_TAREAS REQUERIDAS_
**1)** Vuelve a escribir la parte del fragmento sobre lo políticamente correcto que empieza con las palabras que contienen "Sobre lo políticamente" y termina con "nuestras conversaciones cotidianas.".
**2)** Indica si cada afirmación coincide con el fragmento sobre lo políticamente correcto. Responde sí o no y cita las palabras del fragmento que lo deciden: (a) lo políticamente correcto es algo absoluto; (b) la censura oficial franquista terminó a mediados de los años setenta; (c) lo políticamente correcto es algo nuevo.
**3)** Traduce al inglés esta oración del fragmento sobre lo políticamente correcto: "Lo políticamente correcto ha existido siempre, por tanto."

_FRAGMENTO PROPORCIONADO_
================
Lo que no es tan evidente es la manera en que debatimos sobre nuestra libertad de expresión. Existe un sentido común, quizá no mayoritario, pero sí muy importante, que se queja de que ya no pueden decirse las cosas que se decían antes, que ahora hay que callarse o disculparse por todo. Es la teoría de lo políticamente correcto, que señala que ahora hay discursos que son como un corsé que hay que quitarse para expresarse con libertad. Este argumento suele añadir que cada vez hay más gente que se ofende con facilidad y que la época se ha vuelto «blandita», tal como señalaba recientemente José María Cano.¹

Sobre lo políticamente correcto hay que decir, en primer lugar, que no es algo absoluto, sino una relación social cambiante y en permanente transformación. A mediados de los años setenta, con el final de la censura oficial franquista, se volvió políticamente correcto representar España como un país de vacaciones, sol y mujeres suecas cuya función social era básicamente activar el deseo de los hombres españoles y traernos riqueza y exotismo. Hoy no es políticamente correcto representar así a las mujeres suecas o Suecia como país, y no parece que nadie lo eche de menos, ni en España ni en Suecia. Lo políticamente correcto ha existido siempre, por tanto. Es un consenso sobre qué es aceptable y qué no en sociedad. No es algo nuevo, por tanto, sino un conjunto cambiante de lugares comunes que determina una parte de nuestras conversaciones cotidianas.
================
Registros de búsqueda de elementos

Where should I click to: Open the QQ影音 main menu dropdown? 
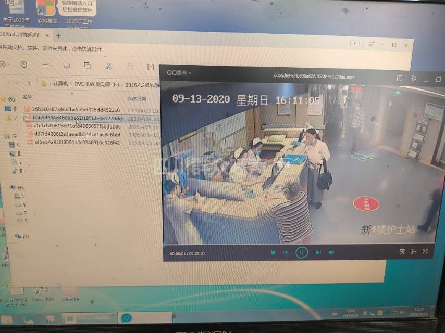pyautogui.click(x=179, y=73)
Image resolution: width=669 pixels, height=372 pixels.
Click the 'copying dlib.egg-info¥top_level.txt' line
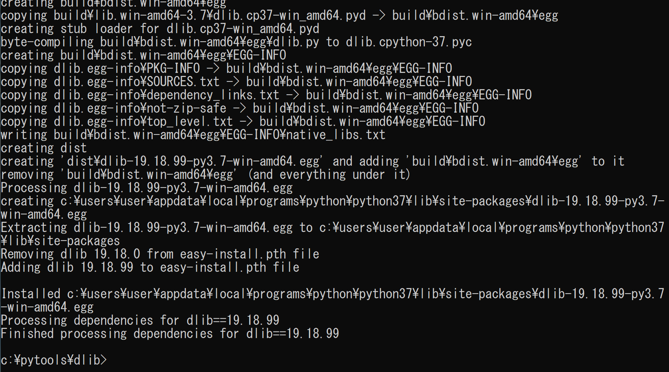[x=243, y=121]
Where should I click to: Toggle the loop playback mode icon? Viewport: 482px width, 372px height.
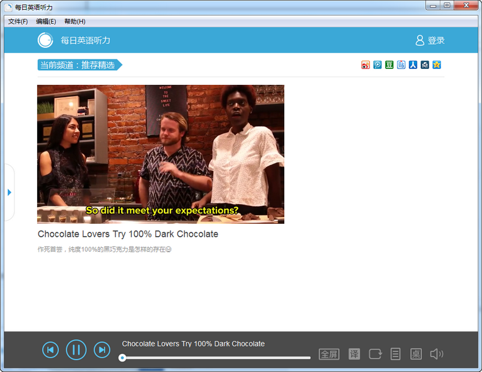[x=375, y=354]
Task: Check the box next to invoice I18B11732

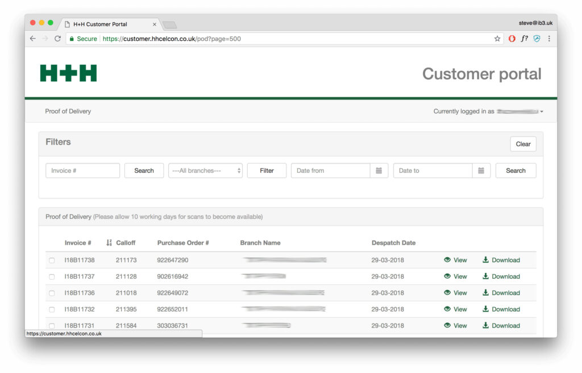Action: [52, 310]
================
_RESULTADOS POR TAREA_
**1)**
Sobre lo políticamente correcto hay que decir, en primer lugar, que no es algo absoluto, sino una relación social cambiante y en permanente transformación. A mediados de los años setenta, con el final de la censura oficial franquista, se volvió políticamente correcto representar España como un país de vacaciones, sol y mujeres suecas cuya función social era básicamente activar el deseo de los hombres españoles y traernos riqueza y exotismo. Hoy no es políticamente correcto representar así a las mujeres suecas o Suecia como país, y no parece que nadie lo eche de menos, ni en España ni en Suecia. Lo políticamente correcto ha existido siempre, por tanto. Es un consenso sobre qué es aceptable y qué no en sociedad. No es algo nuevo, por tanto, sino un conjunto cambiante de lugares comunes que determina una parte de nuestras conversaciones cotidianas.

**2)**
(a) No: "no es algo absoluto, sino una relación social cambiante y en permanente transformación".
(b) Sí: "A mediados de los años setenta, con el final de la censura oficial franquista".
(c) No: "No es algo nuevo, por tanto".

**3)** Political correctness has always existed, therefore.